Please copy the items word for word, from the very first line up to and including the line that contains "pyautogui.click(x=112, y=250)", and leave the pictures out of your copy.

.....

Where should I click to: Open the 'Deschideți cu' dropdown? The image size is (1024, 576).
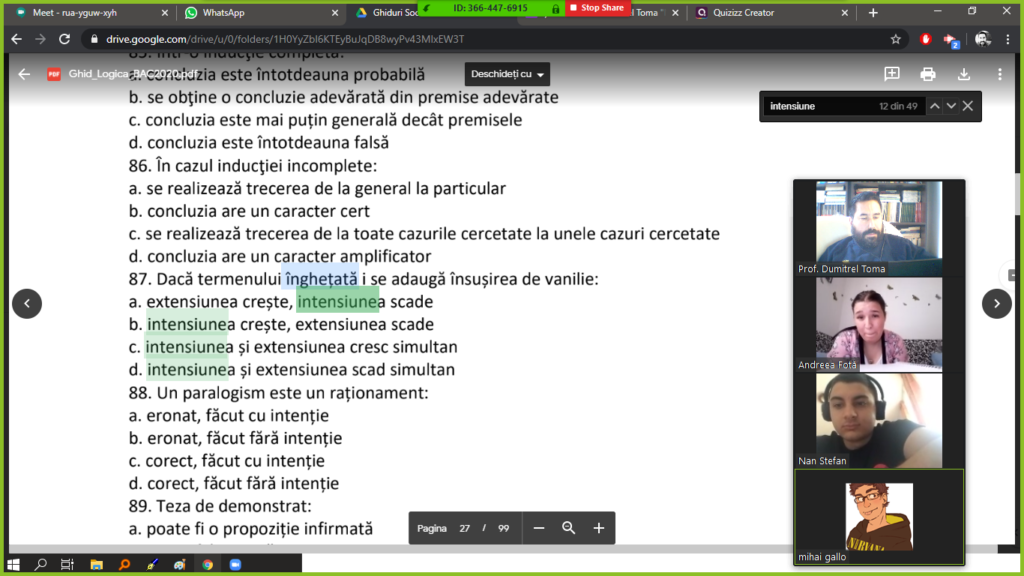[x=507, y=75]
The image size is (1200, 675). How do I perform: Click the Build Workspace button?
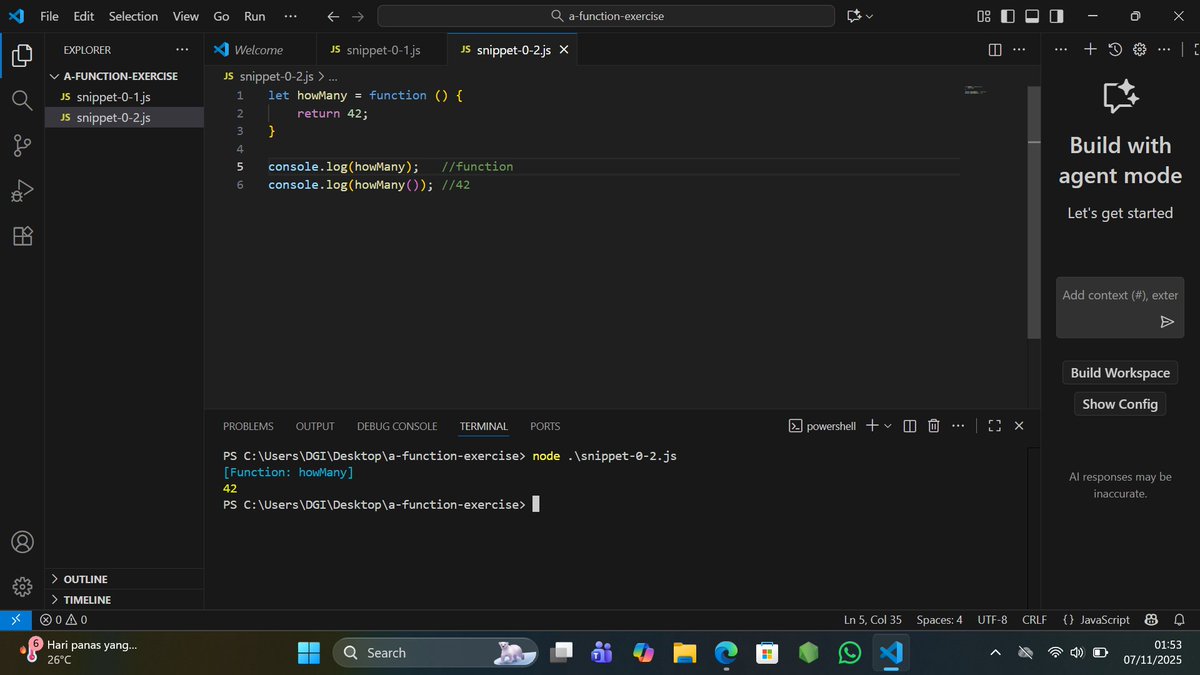[x=1119, y=372]
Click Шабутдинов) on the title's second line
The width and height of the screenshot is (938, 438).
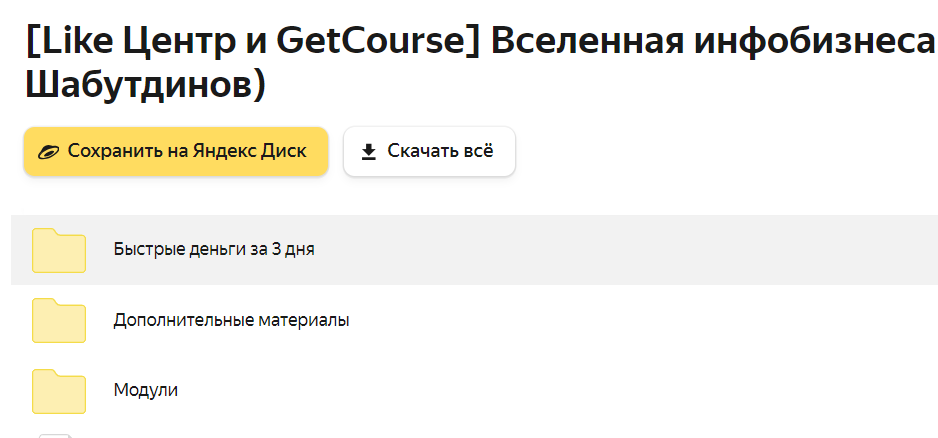tap(143, 86)
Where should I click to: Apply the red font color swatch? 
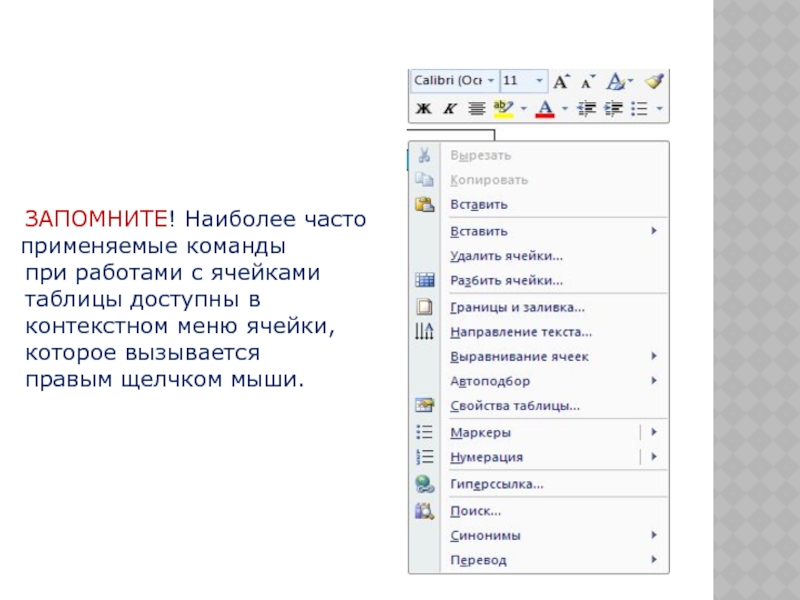tap(545, 108)
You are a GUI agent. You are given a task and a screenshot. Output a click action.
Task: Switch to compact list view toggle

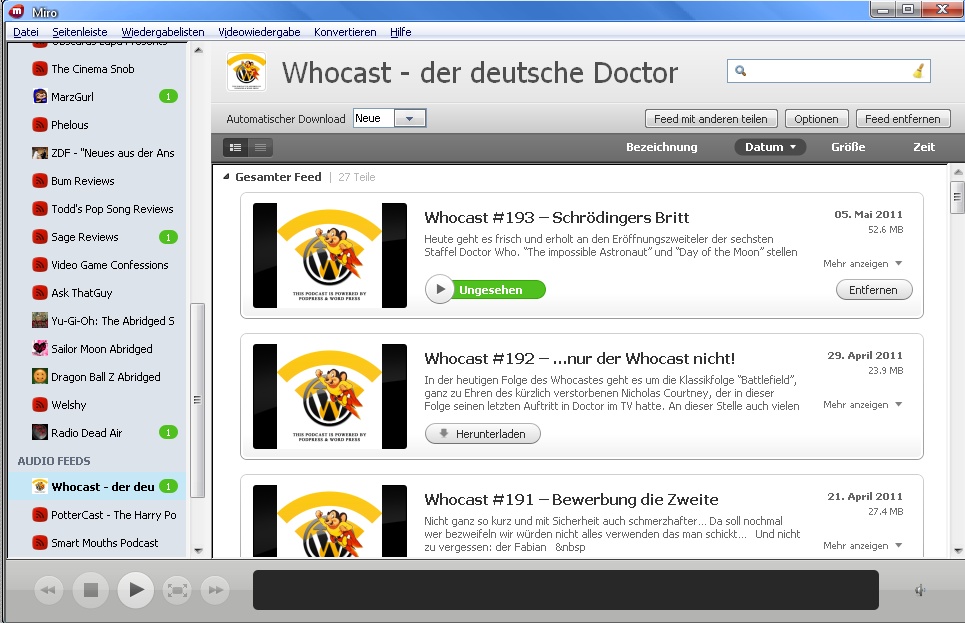[x=260, y=147]
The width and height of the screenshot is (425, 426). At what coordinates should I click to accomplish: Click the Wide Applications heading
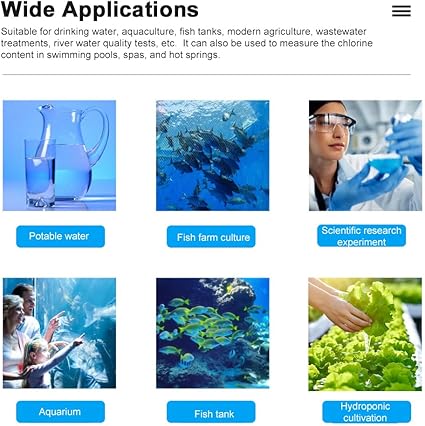[100, 9]
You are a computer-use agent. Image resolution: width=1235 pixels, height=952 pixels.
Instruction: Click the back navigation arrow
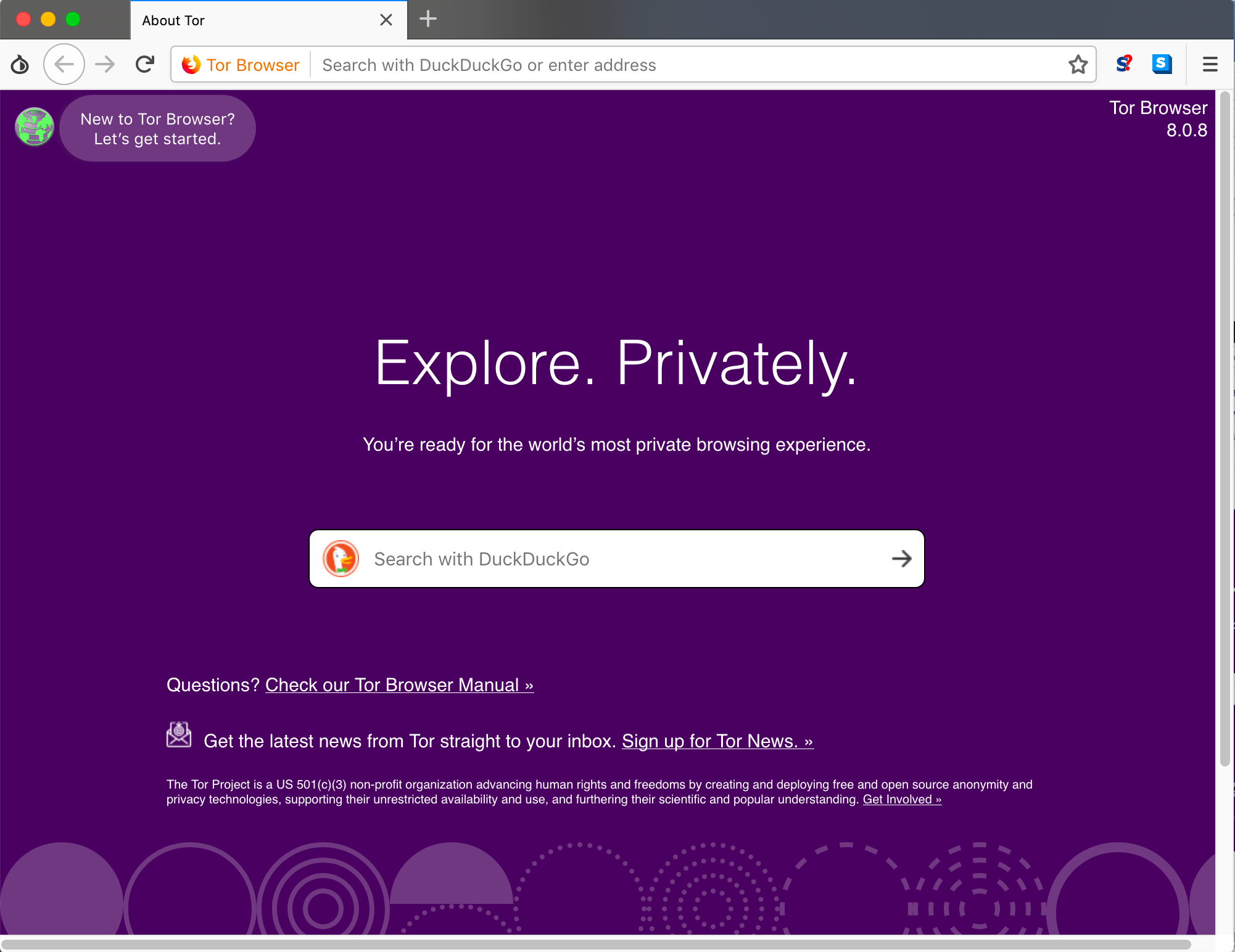coord(64,64)
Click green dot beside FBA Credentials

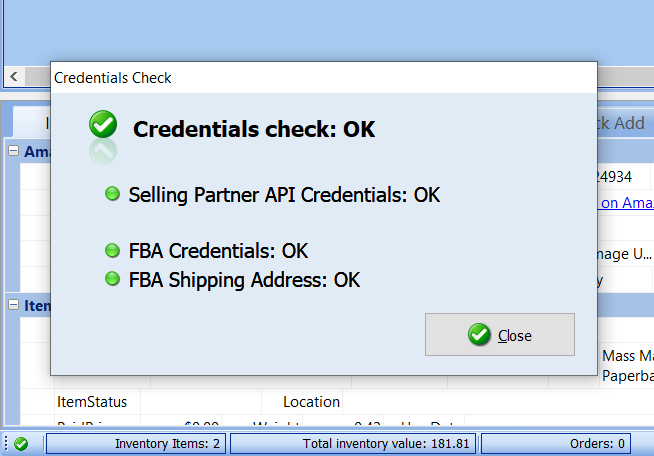pyautogui.click(x=112, y=250)
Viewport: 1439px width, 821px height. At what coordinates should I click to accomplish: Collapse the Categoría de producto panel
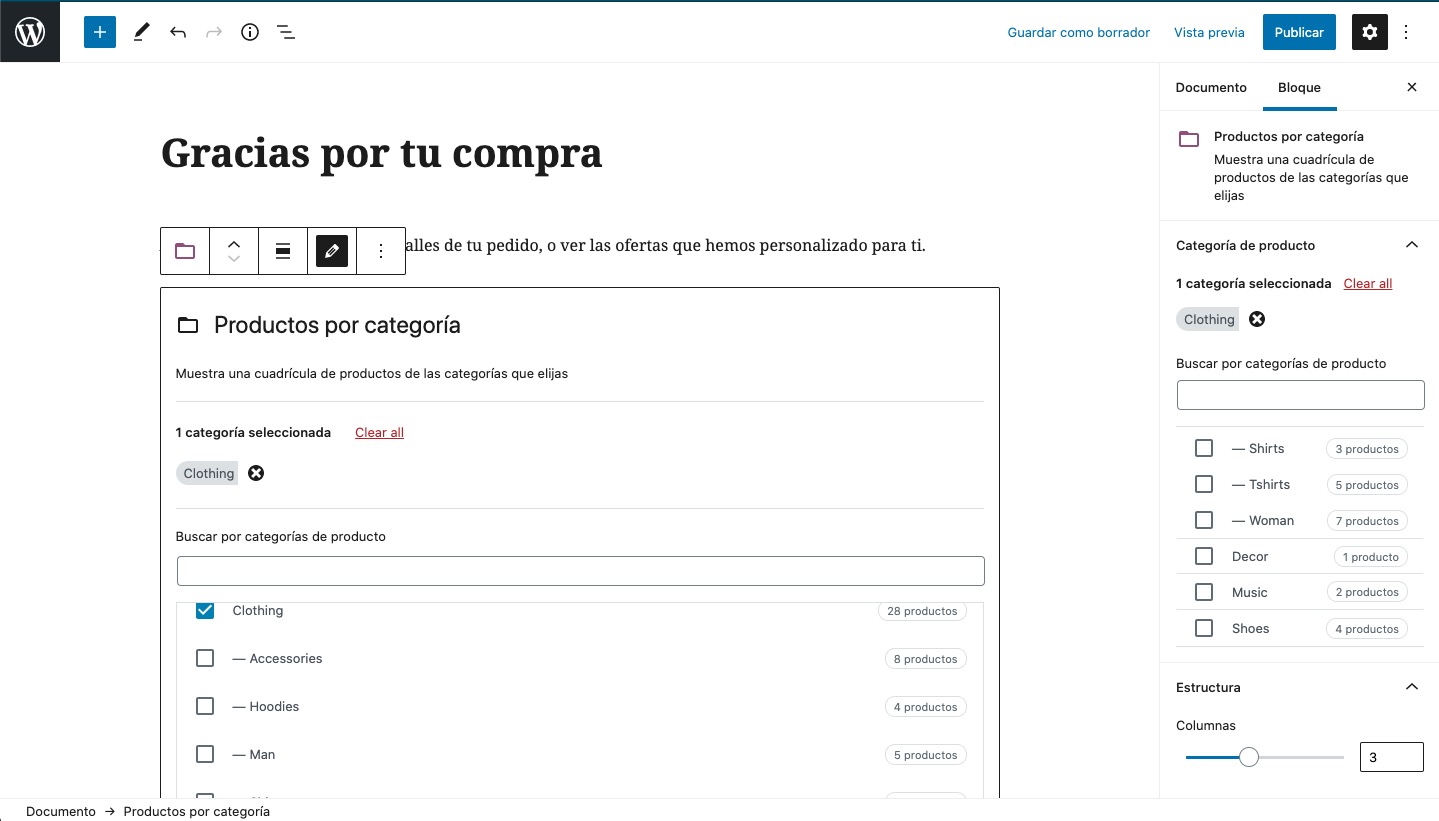1411,245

.....

## Final result
Where should I click to: Open the 'Deschideți cu' dropdown? The image size is (1024, 576).
[x=507, y=75]
The image size is (1200, 675). How do I perform: Click the Build Workspace button?
[x=1119, y=372]
Click Шабутдинов) on the title's second line
The width and height of the screenshot is (938, 438).
tap(143, 86)
Where should I click to: Apply the red font color swatch? 
tap(545, 108)
You are a GUI agent. You are given a task and a screenshot. Output a click action.
Task: Switch to compact list view toggle

[x=260, y=147]
The width and height of the screenshot is (425, 426). At what coordinates should I click to accomplish: Click the Wide Applications heading
[100, 9]
You are a computer-use agent. Image resolution: width=1235 pixels, height=952 pixels.
Instruction: Click the back navigation arrow
coord(64,64)
Click green dot beside FBA Credentials

pyautogui.click(x=112, y=250)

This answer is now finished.